In terms of efficiency of this approach, I believe on average you should expect on average O(1) operations for each adopted edge, meaning this approach should take about O(k) time to compute where k is the number of board states which you wish to compute for.
Note, the pawn path tree should actually be a reverse directed tree rooted at the goal nodes, which will allow the computation to be done for all legal pawn placements given a blockade configuration.
A few suggestions:
To check if there's a path from A to B after ever
Every move removes a node from the graph/grid. So what we want to know is if there are critical nodes on the path from A to B (single points that could be blocked to break the path. This is a classic flow problem. For this application you want to set the vertex capacity to 1 and push 2 units of flow (basically just to verify that there are at least 2 paths). If there are 2 paths, no one block can disconnect you from the destination.
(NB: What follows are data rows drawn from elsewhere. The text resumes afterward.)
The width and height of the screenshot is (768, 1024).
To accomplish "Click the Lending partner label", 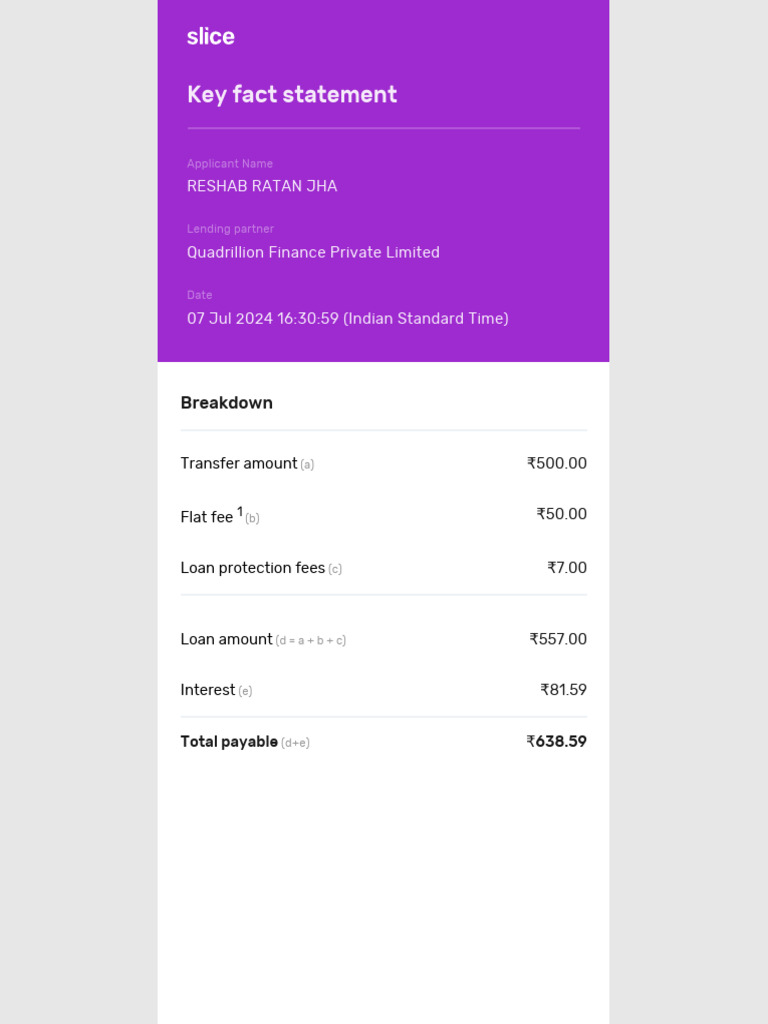I will (x=230, y=229).
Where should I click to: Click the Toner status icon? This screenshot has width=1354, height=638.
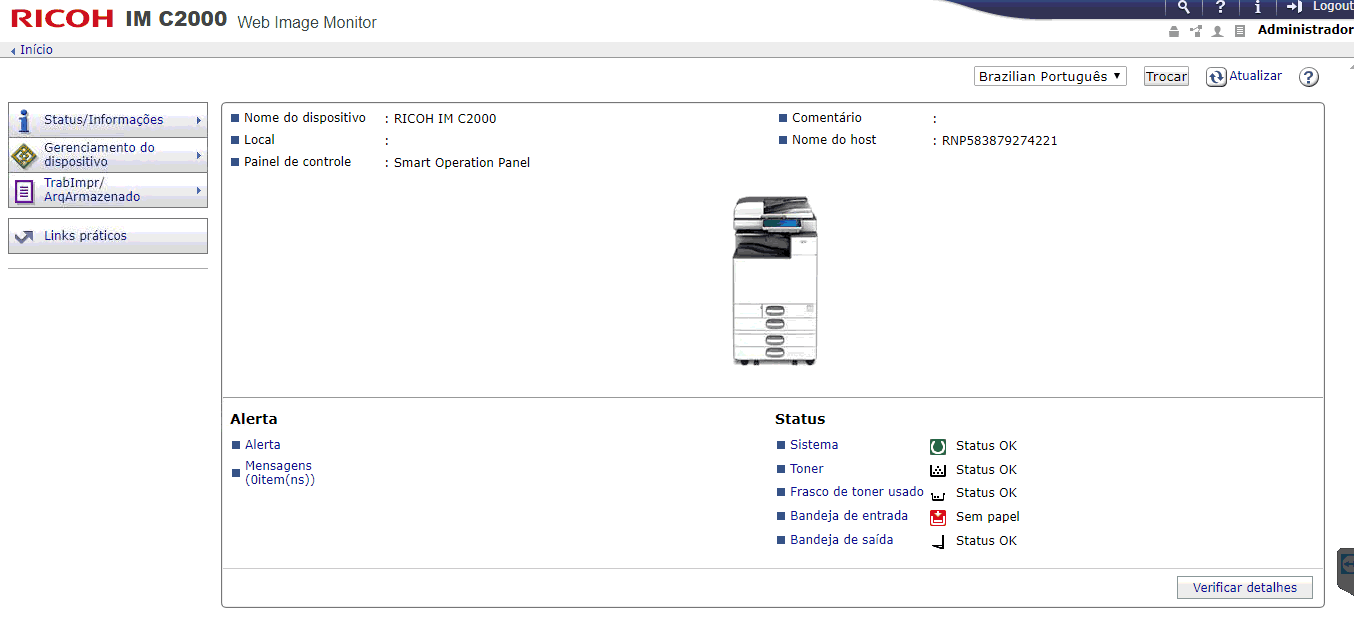point(937,469)
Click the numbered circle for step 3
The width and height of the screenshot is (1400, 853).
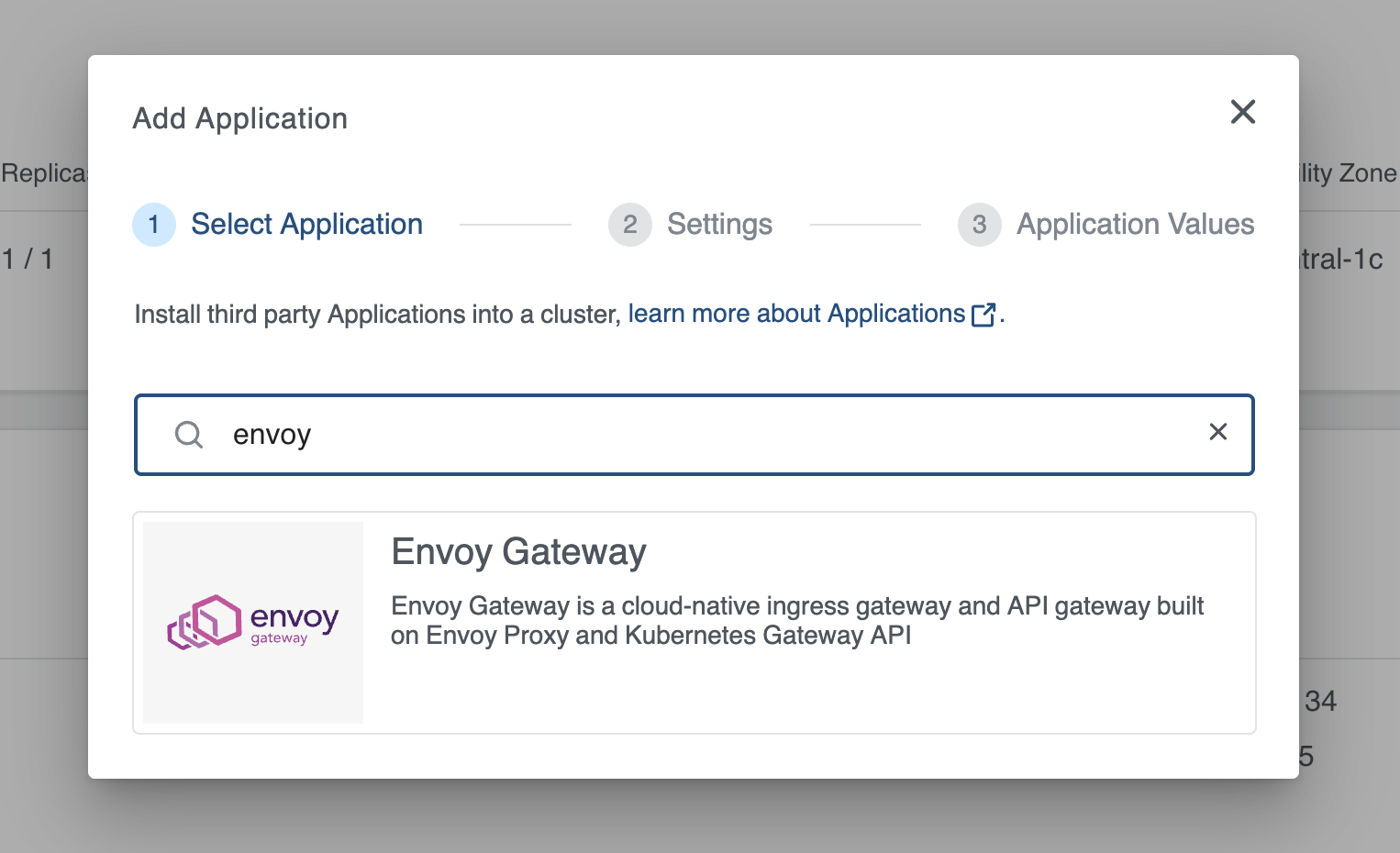979,224
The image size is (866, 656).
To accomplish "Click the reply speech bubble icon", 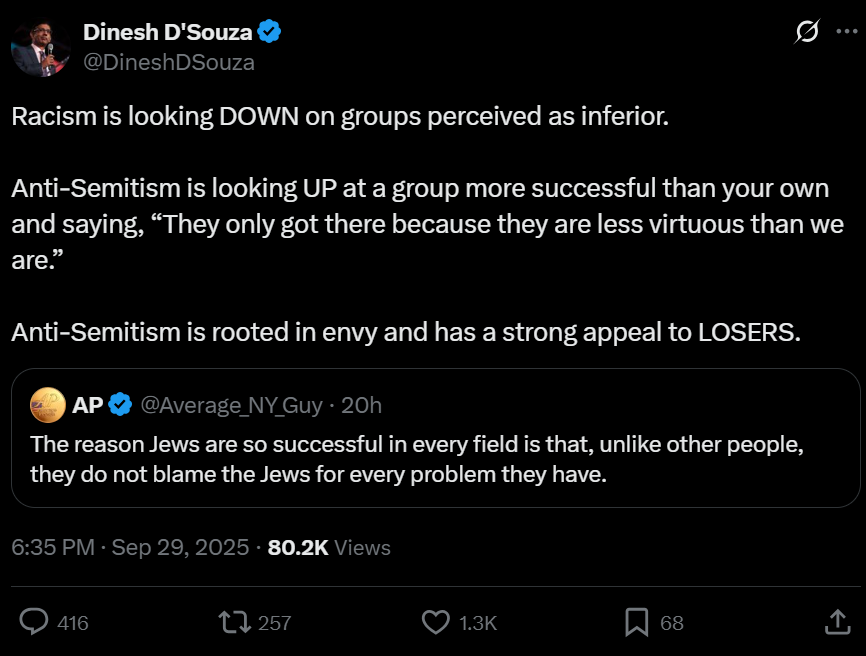I will (34, 622).
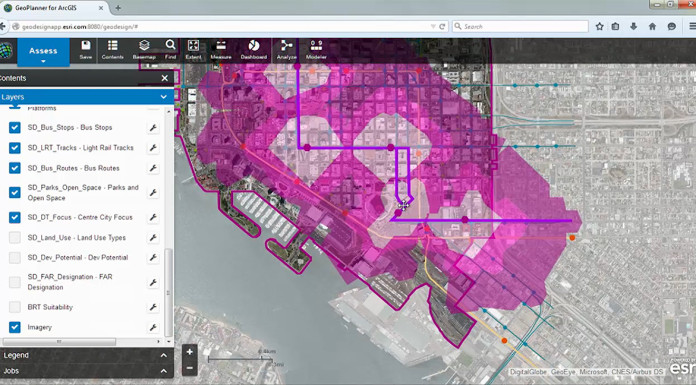Click the browser Search field

coord(520,27)

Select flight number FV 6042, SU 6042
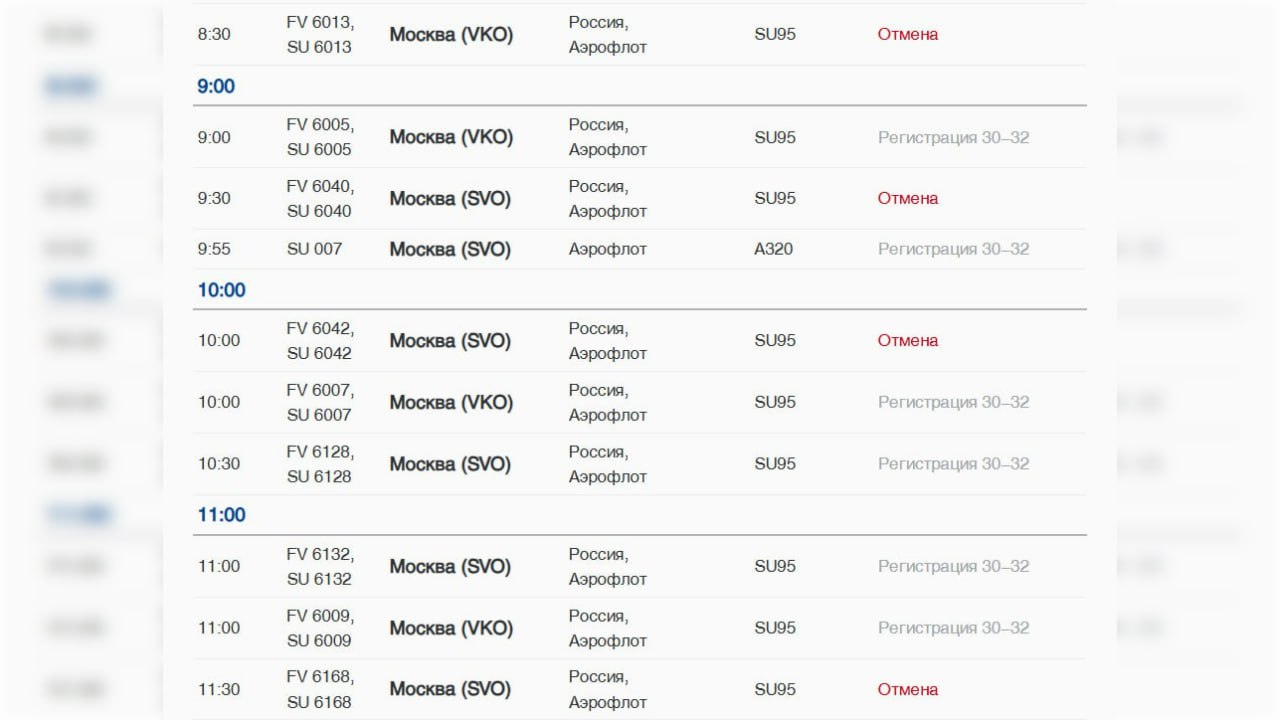[x=320, y=341]
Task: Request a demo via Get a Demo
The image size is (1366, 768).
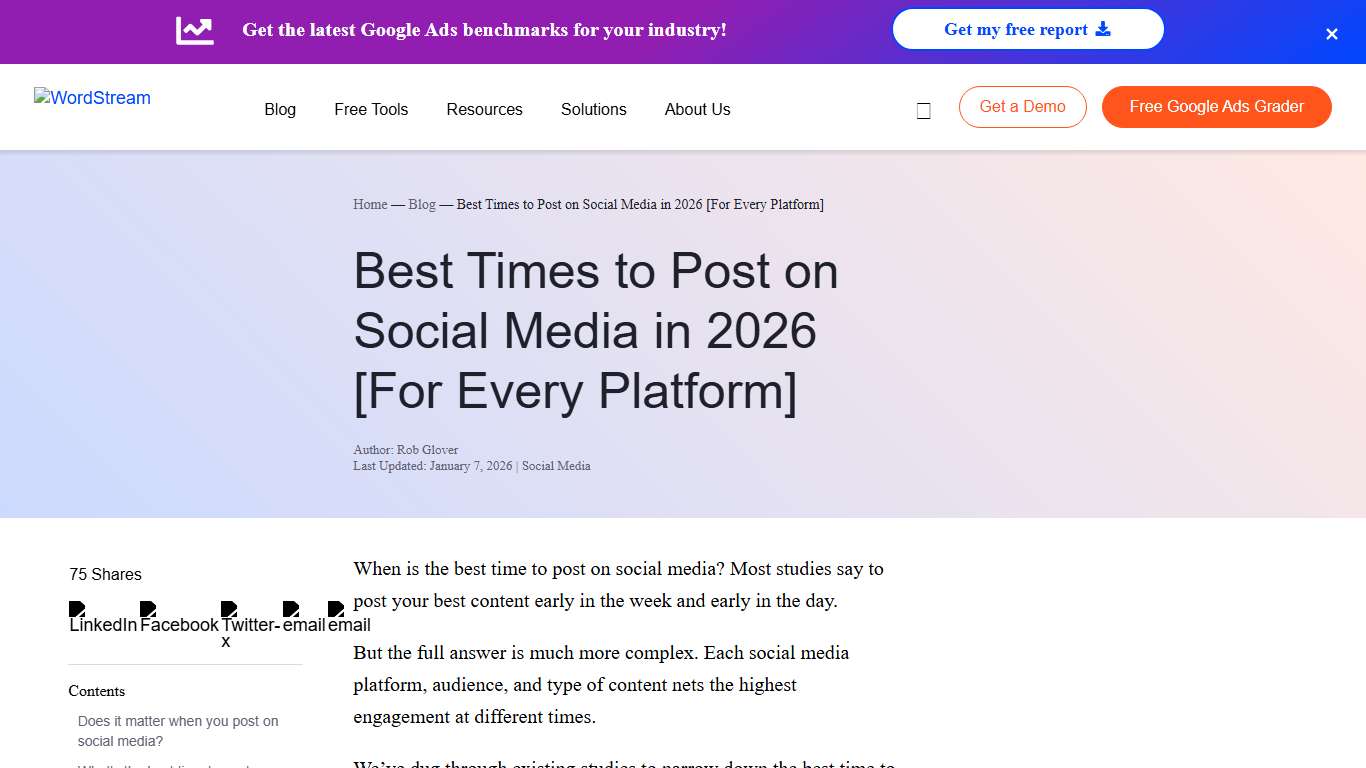Action: click(1022, 106)
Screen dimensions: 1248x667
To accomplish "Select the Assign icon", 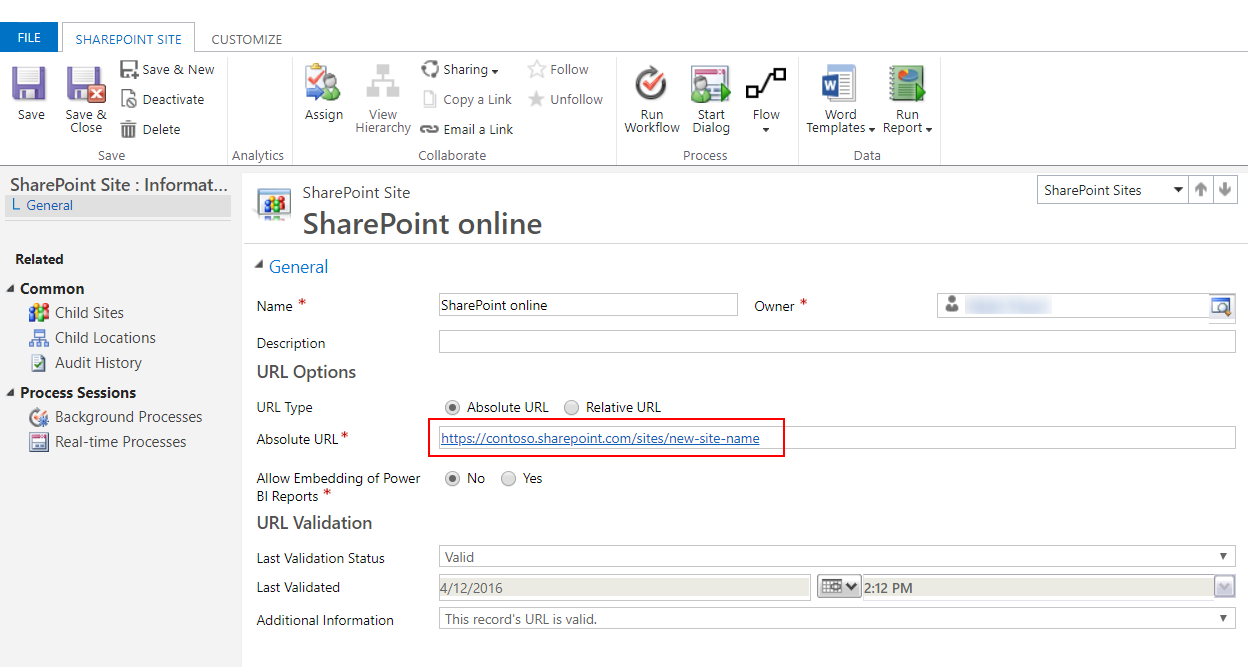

You can optimize it a bit by using an implicit graph, but if you're new to this maybe create the graph to visualize it better. This should be O(N*M), the size of your grid.
Optimizations
Since this is a game, you know that the setup doesn't change dramatically from one step to another. So, you can keep track of the two paths. If the blocade is not placed on any of the paths, you can ignore it. You already have 2 paths to destination.
If the block does land on one of the paths, cancel only that path and then look for another (reusing the one you already have).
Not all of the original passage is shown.